● **Short exercise**
Shift every coordinate in the answers by adding 31 to each number, and write out again the stretch of material from its start through the line containing "Action: pyautogui.click(x=9, y=27)", requests included. Leave the pictures out.

[Records excerpted from a collection]

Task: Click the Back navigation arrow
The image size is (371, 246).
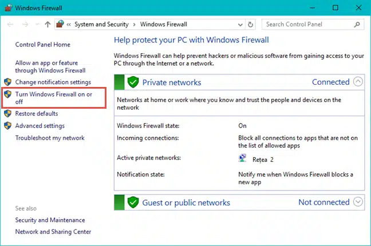Action: (9, 25)
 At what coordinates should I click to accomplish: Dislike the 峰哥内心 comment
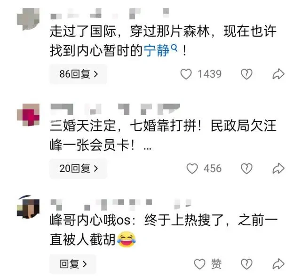pyautogui.click(x=246, y=264)
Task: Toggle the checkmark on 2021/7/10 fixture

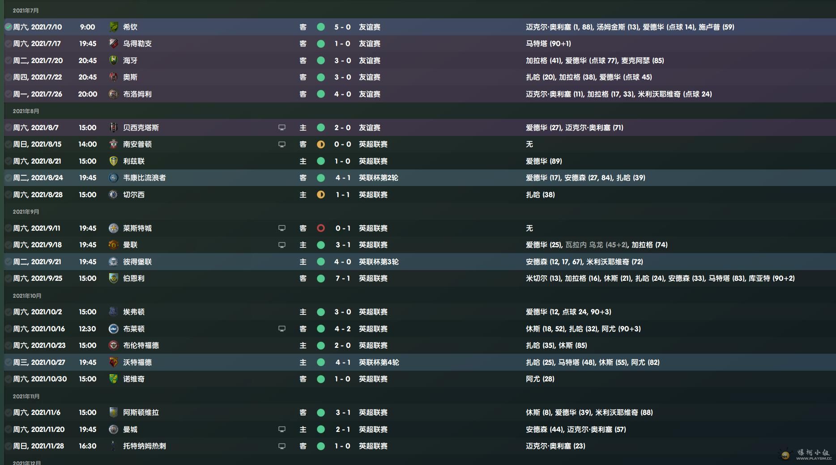Action: pyautogui.click(x=9, y=27)
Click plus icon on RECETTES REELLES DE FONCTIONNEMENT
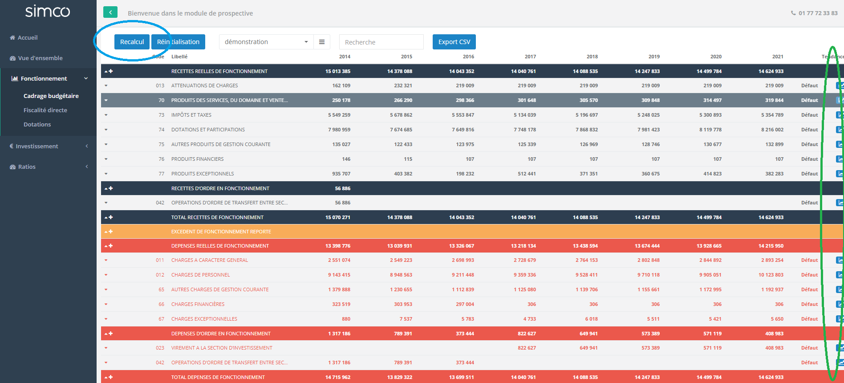844x383 pixels. pyautogui.click(x=110, y=71)
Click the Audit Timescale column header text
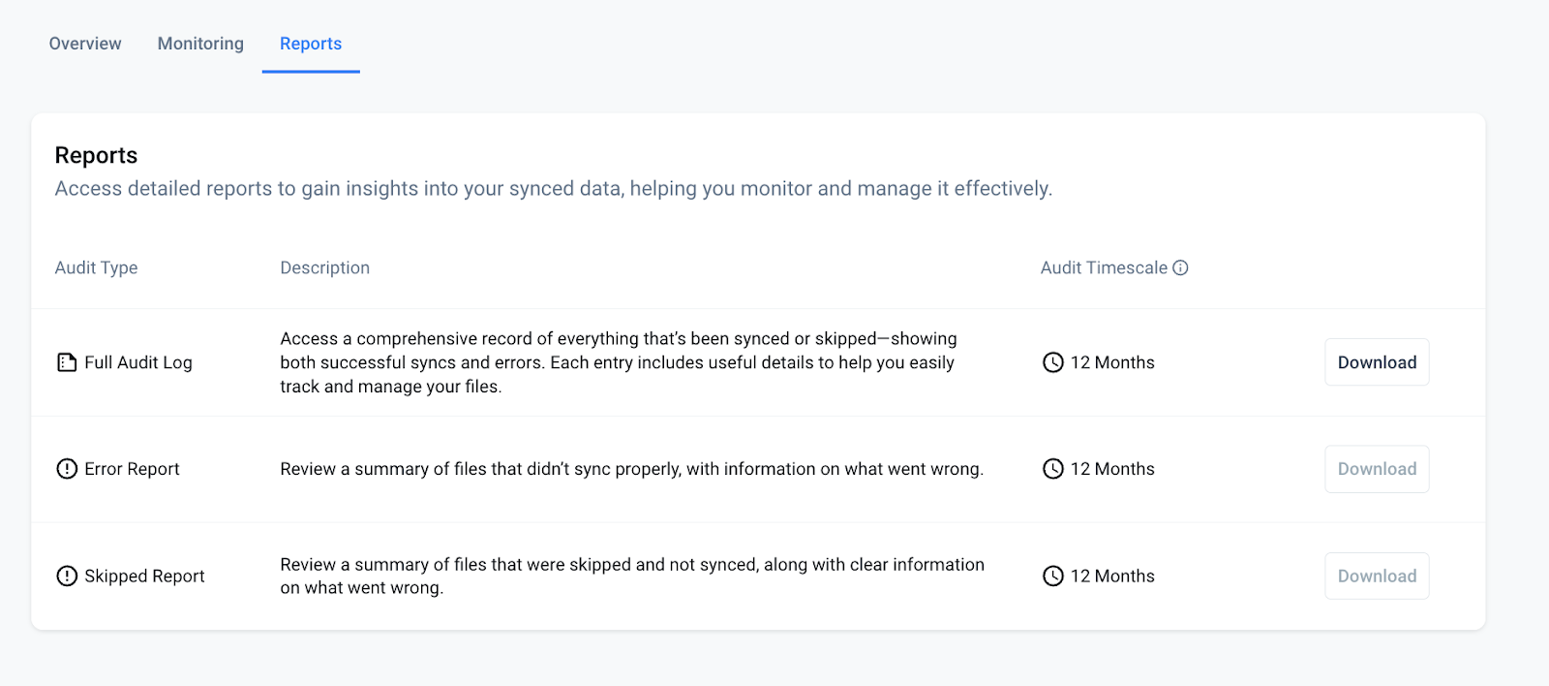 [1104, 267]
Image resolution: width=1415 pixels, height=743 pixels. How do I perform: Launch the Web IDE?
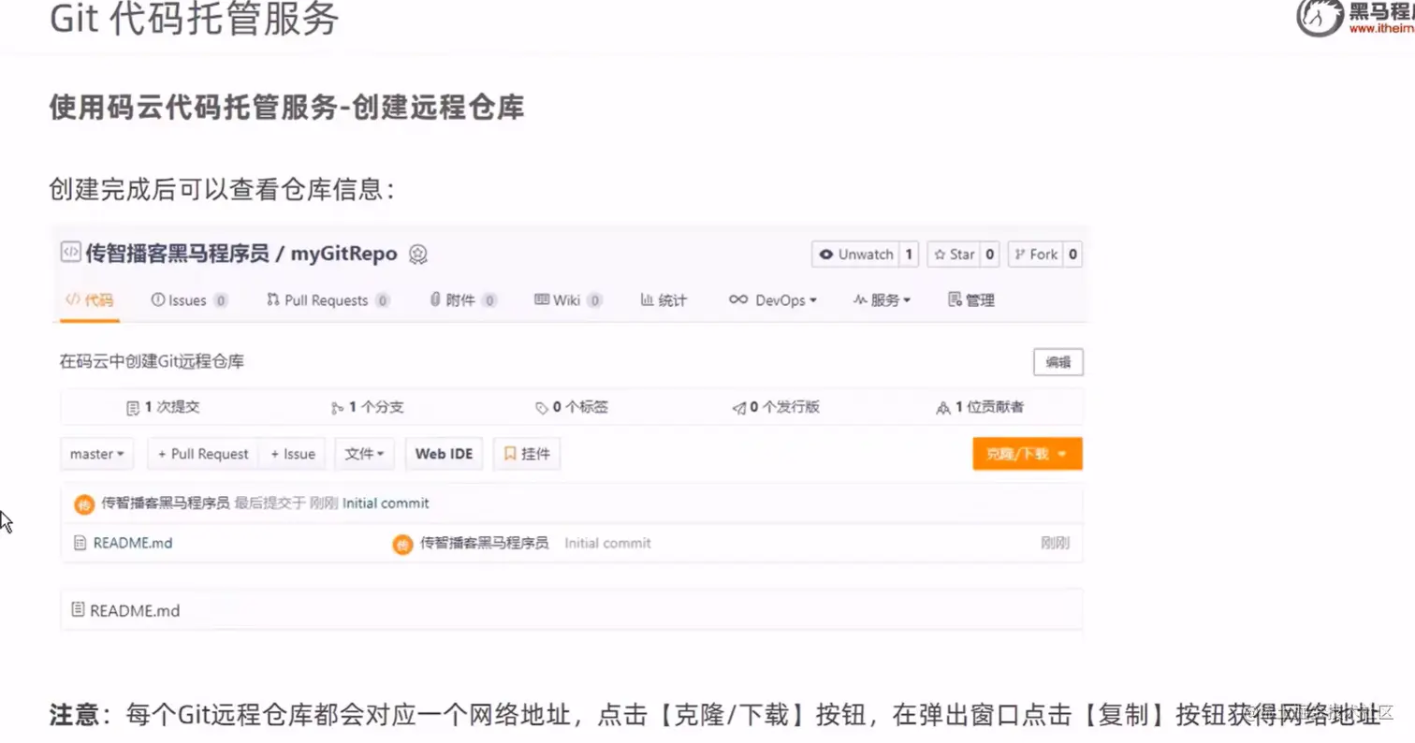[444, 453]
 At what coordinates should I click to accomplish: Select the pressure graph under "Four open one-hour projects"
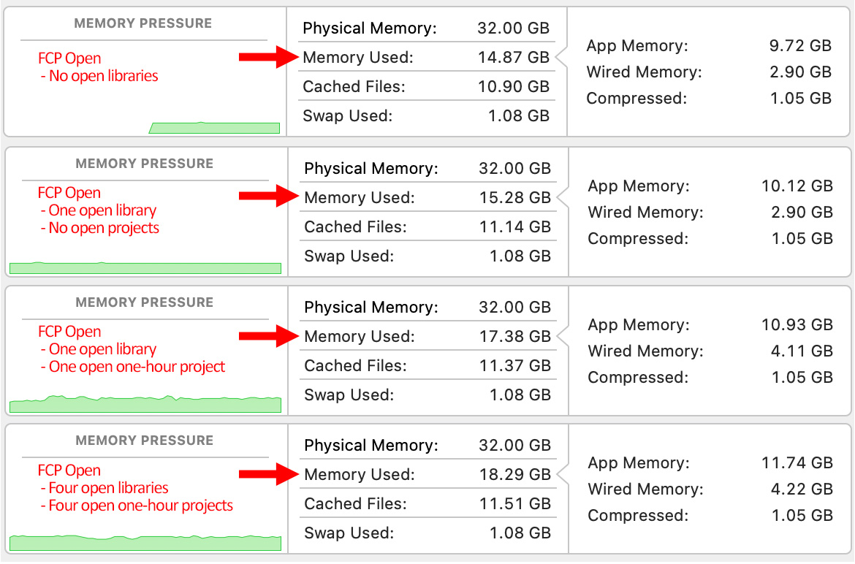[145, 542]
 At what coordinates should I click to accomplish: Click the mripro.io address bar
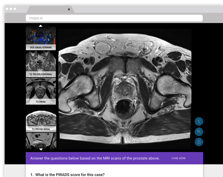coord(114,18)
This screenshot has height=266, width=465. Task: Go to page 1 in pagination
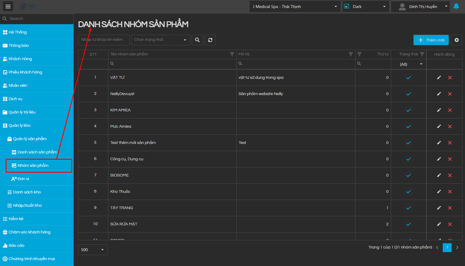pos(447,247)
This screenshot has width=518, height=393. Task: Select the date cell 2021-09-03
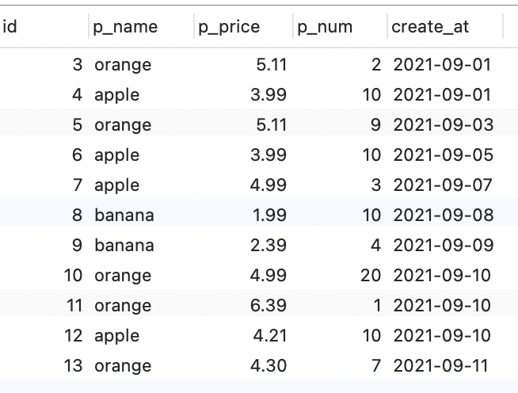443,125
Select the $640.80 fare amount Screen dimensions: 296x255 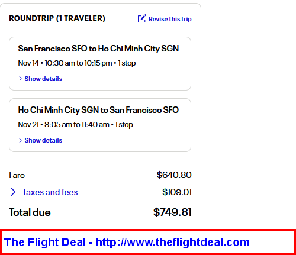pos(174,175)
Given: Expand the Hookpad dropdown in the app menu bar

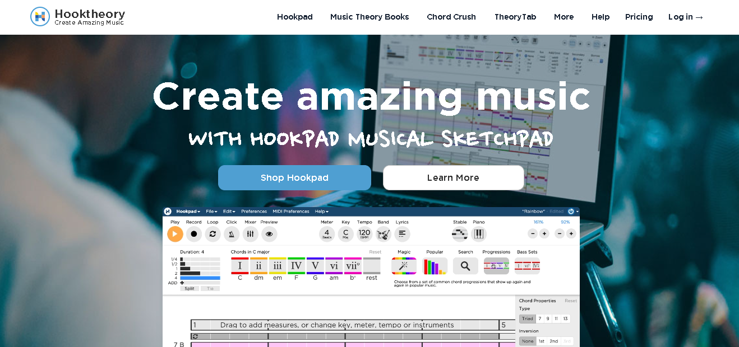Looking at the screenshot, I should pos(188,212).
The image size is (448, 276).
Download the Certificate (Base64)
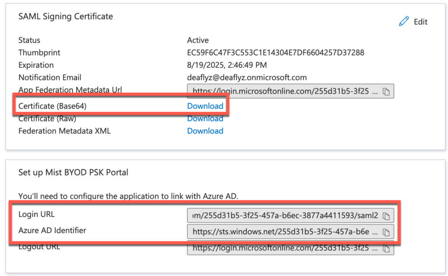pos(205,106)
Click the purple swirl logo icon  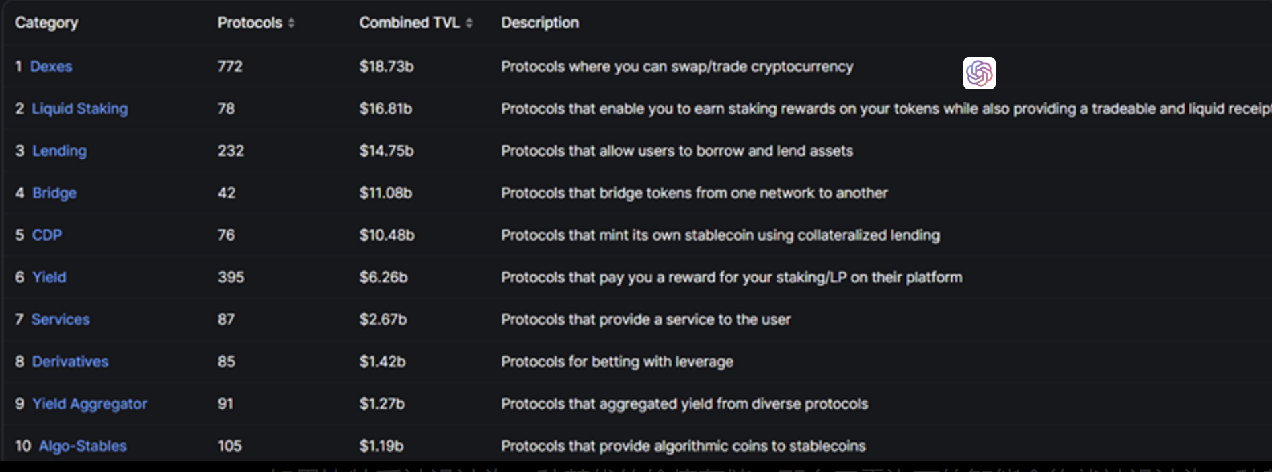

● **Solution to this problem**
Task: Click the Back navigation arrow
The image size is (371, 246).
Action: (40, 56)
 At what coordinates should I click to accomplish: Dislike the 峰哥内心 comment
pyautogui.click(x=277, y=295)
Task: Toggle the checkmark on 2021/7/10 fixture

Action: pyautogui.click(x=40, y=58)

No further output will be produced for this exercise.